Bug #39159 Timeout while server connects to cluster ("ndb_not_readonly.inc")
Submitted: 1 Sep 2008 15:08 Modified: 19 Sep 2009 19:32
Reporter: Joerg Bruehe Email Updates:
Status: No Feedback Impact on me:
None 
Category:Tests: Cluster Severity:S7 (Test Cases)
Version:Cluster 6.3.17 OS:Linux (RPM, SuSE 9, x86_64)
Assigned to: CPU Architecture:Any

[1 Sep 2008 15:08] Joerg Bruehe
Description:
Found while analysing the test failures of the 6.3.17 build:

We have 91 cases of tests aborting with this message:

=====
<<testname>> [ fail ]

mysqltest: In included file "./include/ndb_not_readonly.inc": At line 25: Failed while waiting for mysqld to come out of readonly mode

Stopping All Servers
=====

90 of them occurred on the SuSE9-x86_64-RPM platform,
1 on the RedHat3-IA64-RPM platform.

It happened in all 3 configurations ("cluster-gpl", "cluster-com", and "cluster-com-pro")
and in various runs ("ndb", "ndb+rpl_ndb+ps", "funcs1+ps", "partitions"
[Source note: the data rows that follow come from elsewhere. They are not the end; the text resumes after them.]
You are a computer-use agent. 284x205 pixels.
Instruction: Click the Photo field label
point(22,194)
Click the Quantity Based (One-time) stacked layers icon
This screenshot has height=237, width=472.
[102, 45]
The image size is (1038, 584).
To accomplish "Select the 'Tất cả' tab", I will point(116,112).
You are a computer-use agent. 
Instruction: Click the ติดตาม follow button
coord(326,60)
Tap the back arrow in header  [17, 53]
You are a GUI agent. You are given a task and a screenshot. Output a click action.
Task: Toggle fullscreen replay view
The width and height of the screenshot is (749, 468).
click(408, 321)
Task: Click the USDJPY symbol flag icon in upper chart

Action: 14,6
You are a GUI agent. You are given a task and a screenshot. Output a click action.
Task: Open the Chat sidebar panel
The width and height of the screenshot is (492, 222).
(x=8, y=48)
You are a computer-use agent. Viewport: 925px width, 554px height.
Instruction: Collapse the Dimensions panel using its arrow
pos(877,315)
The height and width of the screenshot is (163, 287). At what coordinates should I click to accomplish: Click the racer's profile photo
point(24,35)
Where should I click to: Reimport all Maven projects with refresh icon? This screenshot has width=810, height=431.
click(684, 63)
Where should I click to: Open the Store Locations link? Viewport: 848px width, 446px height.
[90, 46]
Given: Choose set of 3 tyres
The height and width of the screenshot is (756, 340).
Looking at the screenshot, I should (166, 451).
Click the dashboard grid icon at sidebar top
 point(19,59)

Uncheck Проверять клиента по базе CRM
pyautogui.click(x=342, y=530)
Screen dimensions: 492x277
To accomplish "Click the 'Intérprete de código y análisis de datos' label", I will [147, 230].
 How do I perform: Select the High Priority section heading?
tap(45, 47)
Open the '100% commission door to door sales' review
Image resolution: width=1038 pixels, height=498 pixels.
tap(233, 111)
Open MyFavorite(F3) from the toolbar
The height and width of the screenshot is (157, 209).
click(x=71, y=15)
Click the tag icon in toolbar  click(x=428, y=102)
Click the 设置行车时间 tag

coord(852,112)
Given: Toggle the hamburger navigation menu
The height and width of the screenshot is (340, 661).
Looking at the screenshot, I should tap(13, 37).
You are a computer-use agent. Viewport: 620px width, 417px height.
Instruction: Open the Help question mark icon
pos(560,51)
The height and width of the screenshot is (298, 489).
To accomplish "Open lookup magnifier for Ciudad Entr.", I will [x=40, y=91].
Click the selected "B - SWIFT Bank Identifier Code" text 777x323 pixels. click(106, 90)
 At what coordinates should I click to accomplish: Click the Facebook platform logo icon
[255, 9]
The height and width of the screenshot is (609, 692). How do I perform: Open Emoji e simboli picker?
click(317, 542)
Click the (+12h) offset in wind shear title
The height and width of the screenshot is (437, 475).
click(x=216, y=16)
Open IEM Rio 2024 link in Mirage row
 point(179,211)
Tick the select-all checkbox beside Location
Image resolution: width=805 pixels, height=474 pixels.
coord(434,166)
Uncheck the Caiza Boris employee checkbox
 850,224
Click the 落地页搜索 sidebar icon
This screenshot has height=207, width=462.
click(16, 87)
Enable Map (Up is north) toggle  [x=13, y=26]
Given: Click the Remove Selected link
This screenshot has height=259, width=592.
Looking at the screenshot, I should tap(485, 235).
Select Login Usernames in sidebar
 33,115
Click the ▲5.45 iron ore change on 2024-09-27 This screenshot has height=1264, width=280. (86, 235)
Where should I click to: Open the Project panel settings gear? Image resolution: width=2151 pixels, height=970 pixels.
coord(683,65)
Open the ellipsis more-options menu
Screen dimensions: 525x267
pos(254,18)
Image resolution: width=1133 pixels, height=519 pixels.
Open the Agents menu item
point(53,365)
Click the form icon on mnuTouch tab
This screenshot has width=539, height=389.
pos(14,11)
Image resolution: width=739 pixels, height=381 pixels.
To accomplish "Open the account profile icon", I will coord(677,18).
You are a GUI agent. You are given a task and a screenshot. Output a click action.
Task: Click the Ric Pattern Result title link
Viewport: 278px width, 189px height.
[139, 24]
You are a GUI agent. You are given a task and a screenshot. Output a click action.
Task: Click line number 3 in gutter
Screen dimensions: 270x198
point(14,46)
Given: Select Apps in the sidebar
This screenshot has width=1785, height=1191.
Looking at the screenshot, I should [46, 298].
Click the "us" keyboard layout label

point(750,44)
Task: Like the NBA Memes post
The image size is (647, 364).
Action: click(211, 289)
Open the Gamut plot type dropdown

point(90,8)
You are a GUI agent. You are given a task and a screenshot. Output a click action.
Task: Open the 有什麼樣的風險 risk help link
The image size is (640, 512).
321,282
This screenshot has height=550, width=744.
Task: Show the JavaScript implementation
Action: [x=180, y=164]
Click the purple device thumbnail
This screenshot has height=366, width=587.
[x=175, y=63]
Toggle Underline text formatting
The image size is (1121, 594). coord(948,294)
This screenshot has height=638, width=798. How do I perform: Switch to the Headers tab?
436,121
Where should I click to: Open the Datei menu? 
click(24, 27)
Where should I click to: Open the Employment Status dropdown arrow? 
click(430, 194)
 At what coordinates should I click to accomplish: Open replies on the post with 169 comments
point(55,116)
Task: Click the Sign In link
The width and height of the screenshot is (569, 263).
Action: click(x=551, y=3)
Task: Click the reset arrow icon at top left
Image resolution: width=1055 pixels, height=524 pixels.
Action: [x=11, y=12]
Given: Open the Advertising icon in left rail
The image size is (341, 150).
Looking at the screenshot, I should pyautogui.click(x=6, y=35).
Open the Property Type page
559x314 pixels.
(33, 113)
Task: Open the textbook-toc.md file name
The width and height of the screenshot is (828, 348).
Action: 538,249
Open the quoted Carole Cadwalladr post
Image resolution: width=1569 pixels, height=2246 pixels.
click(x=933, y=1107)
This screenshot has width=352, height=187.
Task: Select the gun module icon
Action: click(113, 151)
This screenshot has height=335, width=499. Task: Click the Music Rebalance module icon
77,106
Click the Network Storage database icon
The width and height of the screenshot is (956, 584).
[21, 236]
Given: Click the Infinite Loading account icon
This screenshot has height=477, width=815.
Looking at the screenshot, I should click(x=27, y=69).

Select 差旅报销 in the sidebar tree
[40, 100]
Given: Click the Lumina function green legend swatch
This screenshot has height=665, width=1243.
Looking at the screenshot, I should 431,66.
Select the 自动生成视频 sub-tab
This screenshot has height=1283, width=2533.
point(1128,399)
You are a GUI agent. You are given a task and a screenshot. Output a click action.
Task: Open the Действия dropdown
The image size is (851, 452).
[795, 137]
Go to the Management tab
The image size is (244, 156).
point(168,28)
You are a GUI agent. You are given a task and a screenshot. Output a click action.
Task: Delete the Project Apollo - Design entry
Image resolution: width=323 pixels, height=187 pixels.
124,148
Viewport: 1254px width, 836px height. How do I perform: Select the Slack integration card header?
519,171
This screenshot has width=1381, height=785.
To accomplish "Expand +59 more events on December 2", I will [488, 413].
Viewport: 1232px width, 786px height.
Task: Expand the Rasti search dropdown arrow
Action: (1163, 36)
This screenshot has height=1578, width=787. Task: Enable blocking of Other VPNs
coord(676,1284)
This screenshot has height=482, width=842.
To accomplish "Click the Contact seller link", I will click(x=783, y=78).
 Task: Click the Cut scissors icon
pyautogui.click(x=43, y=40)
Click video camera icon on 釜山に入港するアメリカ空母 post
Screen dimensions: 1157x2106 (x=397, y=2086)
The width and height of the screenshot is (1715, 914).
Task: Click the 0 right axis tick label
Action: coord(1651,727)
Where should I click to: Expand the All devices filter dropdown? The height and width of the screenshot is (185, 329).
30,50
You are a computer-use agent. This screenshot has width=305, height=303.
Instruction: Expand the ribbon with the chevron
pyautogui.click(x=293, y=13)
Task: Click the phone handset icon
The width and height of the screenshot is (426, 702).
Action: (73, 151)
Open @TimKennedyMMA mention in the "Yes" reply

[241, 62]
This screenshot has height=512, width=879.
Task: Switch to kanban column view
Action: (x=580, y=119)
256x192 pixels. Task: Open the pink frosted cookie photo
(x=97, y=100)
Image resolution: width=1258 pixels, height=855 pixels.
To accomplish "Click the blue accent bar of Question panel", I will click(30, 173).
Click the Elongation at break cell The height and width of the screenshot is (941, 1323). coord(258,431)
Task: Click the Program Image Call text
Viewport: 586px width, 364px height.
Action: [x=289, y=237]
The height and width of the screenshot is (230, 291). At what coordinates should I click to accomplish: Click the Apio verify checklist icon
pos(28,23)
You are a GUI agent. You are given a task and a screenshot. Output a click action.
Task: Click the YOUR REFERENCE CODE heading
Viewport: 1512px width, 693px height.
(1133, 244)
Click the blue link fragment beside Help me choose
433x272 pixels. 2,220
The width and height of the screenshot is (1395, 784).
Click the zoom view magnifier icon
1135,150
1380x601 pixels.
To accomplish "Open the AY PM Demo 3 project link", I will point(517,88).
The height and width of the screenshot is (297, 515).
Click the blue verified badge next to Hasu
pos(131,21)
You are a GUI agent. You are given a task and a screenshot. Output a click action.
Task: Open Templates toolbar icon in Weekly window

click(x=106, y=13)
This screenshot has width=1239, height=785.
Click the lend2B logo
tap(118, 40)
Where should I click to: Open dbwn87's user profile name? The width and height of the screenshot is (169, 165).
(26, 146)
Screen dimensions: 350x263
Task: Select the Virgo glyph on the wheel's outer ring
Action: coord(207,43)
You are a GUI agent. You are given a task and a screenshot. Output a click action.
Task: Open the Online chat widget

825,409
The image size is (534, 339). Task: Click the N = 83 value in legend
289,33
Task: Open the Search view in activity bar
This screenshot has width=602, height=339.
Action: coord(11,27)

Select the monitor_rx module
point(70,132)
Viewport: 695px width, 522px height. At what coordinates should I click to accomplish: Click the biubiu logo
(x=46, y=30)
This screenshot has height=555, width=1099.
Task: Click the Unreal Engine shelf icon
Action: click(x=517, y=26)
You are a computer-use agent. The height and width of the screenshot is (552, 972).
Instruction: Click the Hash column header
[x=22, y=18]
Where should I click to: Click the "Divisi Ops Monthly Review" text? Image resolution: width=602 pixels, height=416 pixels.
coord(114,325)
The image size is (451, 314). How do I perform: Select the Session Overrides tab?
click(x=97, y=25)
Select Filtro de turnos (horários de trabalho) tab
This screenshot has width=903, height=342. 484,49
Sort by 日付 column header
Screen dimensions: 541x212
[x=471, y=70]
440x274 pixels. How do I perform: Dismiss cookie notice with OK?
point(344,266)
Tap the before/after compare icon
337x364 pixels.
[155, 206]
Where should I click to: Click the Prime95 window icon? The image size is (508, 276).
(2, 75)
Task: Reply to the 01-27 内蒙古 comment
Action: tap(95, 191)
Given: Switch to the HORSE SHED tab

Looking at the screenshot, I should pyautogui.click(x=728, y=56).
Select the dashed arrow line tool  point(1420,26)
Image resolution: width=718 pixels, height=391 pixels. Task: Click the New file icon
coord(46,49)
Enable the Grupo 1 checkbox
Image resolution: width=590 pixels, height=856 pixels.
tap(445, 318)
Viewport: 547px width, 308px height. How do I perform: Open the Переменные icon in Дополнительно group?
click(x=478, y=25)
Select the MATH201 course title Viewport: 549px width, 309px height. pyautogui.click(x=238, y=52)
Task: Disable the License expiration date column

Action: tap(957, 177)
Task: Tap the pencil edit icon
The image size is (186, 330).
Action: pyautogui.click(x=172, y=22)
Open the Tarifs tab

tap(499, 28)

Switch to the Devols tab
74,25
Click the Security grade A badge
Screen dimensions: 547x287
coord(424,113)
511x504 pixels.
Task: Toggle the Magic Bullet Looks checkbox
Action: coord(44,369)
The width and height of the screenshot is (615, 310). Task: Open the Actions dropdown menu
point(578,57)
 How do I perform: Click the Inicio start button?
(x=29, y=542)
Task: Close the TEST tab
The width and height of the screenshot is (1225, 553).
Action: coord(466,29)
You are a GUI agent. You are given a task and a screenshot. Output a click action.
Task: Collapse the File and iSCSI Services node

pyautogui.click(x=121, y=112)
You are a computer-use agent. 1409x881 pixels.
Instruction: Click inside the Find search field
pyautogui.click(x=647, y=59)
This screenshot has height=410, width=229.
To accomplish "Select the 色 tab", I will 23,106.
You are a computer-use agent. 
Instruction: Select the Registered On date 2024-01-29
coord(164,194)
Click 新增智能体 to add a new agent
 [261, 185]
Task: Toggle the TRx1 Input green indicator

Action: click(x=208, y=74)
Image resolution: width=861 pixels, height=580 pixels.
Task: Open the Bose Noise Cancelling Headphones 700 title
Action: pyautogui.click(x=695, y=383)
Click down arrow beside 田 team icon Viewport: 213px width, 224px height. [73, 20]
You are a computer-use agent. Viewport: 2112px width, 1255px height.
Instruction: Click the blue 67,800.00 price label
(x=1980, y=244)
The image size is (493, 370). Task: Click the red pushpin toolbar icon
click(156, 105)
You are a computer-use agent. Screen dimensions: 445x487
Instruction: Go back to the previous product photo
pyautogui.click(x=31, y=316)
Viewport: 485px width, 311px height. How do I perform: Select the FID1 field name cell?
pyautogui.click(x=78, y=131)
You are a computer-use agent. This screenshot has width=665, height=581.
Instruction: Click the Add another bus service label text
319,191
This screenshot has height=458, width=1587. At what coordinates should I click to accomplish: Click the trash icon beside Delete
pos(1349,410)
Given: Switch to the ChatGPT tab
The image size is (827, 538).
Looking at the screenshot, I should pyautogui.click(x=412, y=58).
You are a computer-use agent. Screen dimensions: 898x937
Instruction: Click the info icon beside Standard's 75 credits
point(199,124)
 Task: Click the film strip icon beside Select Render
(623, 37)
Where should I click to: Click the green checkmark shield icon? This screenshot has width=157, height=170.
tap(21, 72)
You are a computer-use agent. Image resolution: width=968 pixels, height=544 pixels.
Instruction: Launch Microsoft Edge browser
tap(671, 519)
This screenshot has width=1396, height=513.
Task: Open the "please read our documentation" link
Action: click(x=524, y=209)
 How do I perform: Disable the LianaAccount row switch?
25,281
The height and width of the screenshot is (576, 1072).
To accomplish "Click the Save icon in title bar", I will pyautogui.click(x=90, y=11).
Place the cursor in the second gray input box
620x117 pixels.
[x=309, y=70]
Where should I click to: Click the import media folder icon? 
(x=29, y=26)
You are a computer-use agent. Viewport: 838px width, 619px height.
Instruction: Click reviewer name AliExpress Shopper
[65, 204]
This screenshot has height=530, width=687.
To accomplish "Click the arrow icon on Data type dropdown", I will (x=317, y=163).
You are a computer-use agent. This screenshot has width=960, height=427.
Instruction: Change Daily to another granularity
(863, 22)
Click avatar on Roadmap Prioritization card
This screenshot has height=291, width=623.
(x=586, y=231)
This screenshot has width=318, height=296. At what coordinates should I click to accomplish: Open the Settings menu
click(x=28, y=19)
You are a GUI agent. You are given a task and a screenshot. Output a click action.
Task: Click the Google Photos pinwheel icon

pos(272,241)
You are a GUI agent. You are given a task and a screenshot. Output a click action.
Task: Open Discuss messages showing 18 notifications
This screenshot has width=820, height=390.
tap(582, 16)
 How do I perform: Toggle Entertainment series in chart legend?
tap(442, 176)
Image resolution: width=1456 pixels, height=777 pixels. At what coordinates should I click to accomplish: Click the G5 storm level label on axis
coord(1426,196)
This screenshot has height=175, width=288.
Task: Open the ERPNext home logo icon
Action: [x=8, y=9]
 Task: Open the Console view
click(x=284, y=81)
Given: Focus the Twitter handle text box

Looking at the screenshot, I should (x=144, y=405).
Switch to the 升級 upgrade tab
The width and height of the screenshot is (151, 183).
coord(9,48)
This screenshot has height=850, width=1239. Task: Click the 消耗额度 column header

There are other failures related to this include file which I will report separately.

-----

Only some of these reports were followed by additional information:

Warnings from just before the error:
Error 1146 Table 'mysql.ndb_schema' doesn't exist
(Tests "ndb_storedproc_03", "ndb_restore_compat", "rpl_ndb_ddl", "rpl_ndb_delete_nowhere", "rpl_ndb_sp003", "rpl_ndb_trig004")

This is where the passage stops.